Takashi Murakami. Under the Radiation Falls

  • Location Moscow, Russia
  • Client Garage Museum of Contemporary Art
  • Year 2017
  • Status Completed
  • Program Cultural
  • Artist Takashi Murakami
  • Curator Ekaterina Inozemtseva
  • Team Ekaterina Golovatyuk
    Giacomo Cantoni
    Ksenia Bisti
    Francesca Pagliaro
    Ilgaz Kayaalp
  • Surface 3.500 sqm
  • Collaborators Lighting Consultants: PJC Light Studio
    Metal Carpentry: Metalltech
  • Press wallpaper
    vogue

“Consisting of five sections each exploring a particular phenomenon in Japanese culture which has been formally and semantically examined by Murakami, the show reveals the artist’s inquiries into the nuanced facets of Japanese culture and public consciousness, blurring the line between high and low culture…” (1)

For six months, all spaces of the Garage Museum of Contemporary Art surrendered to the ecstatic world of Takashi Murakami.
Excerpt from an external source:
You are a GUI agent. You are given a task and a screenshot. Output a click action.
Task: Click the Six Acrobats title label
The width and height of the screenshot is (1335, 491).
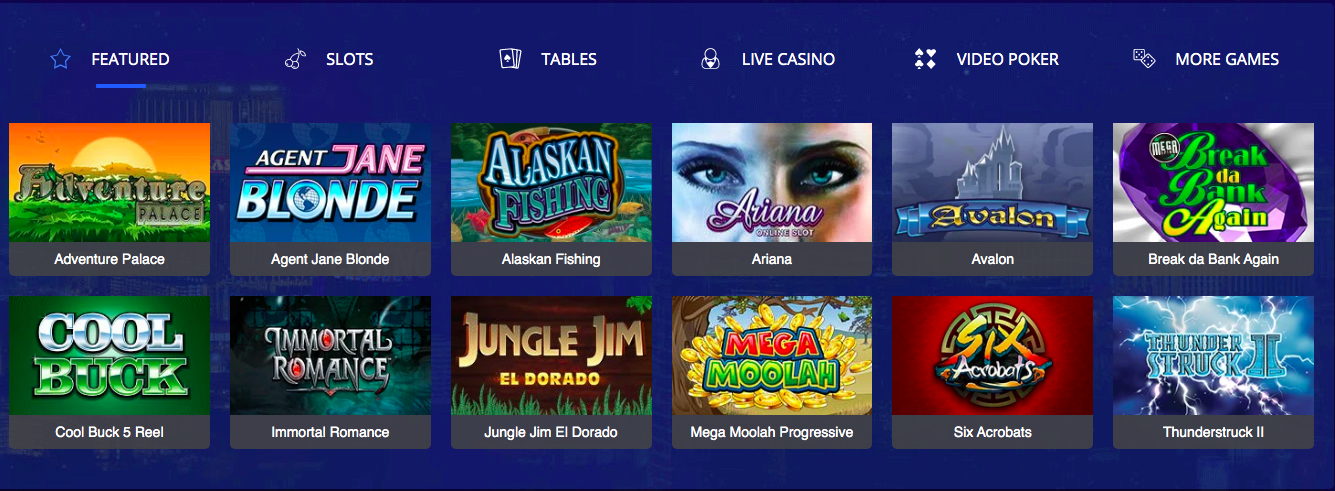(x=992, y=432)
While following the curatorial scheme and creating a distinct spatial strategy for each section within the 3500 sqm of the exhibition space of Garage, the installation, as a whole, mediated between the artists most known works and the architecture of the soviet public building.

Geijutsu (Learning and Technique) focused on the origin of Murakami’s conception of the pictorial space. The classical (didactic) hanging of the artist’s works next to the ones by old Japanese masters in the Skylight Room highlighted the “natural” continuity of tradition of subject and technique.
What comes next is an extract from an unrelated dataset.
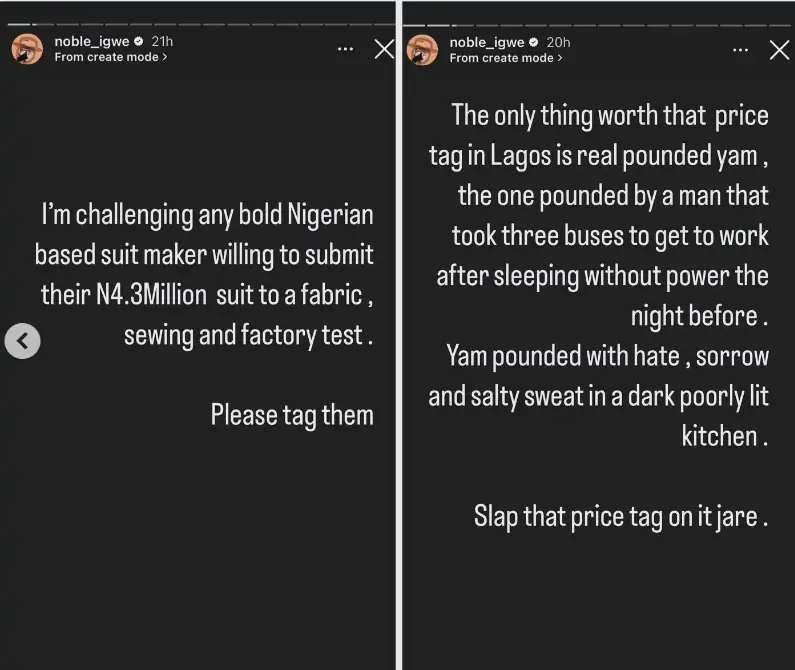Click noble_igwe avatar on the 21h story

coord(27,49)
The second chapter, The Little Boy and the Fat Man, explored how the events of August 1945 affected the visual culture of the post war Japan. Through a dense mix of Murakami pieces, photography, manga and anime an organic connection between the work of Murakami and mass culture is made evident.

All works in this section are hung on a light white mesh panels, placed on a dense grid. The “field condition” generated by the rigid structure of the grid eliminates any sense of hierarchy between the heterogeneous exhibits, as well as, between the front and the back side of the paintings, providing the visitor with the opportunity to build multiple individual narratives and paths within this staged “archive”.
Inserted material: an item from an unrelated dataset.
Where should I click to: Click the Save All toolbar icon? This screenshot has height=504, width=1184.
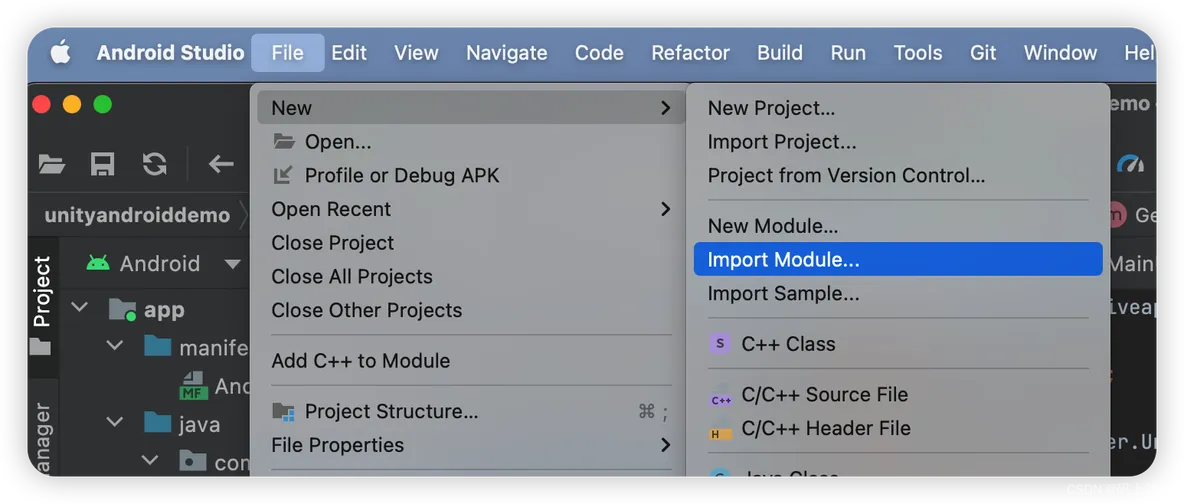coord(103,164)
The third section Kawaii immerges the visitor in the aesthetics of cuteness and denial, an escape from the memories of war destruction.
Following the obliged route through the East Gallery, the four environments create matching backdrops for the works, leaving the rest in a direct dialogue with the building. The environments manipulate the recurring elements within Murakami oeuvre: bright fabrics, flower wallpaper, golden film, as well as, Japanese manga toys, assembled into an immersive installation, inspired by the geek paradise – the Nakano Broadway mall in Tokyo.

The fourth part of the exhibition, Sutajito, reproduces an equipped fragment of Murakami studio. Here, within a factory-like environment, the artist’s assistants worked during the installation period to execute and finish works, while after the exhibition opening, the public could witness the Fordian-like organization of the studio and the intricate logistics of the production process.

Asobi and Kazari, an ephemeral chapter, infiltrated all non-exhibition spaces of the museum, demonstrating Murakami’s interest in decoration and pattern. The contamination with ornament starts in the café passing through the bookshop and the lobby, and finally culminating on the facade of the building with two enormous neon skulls glowing through the polycarbonate.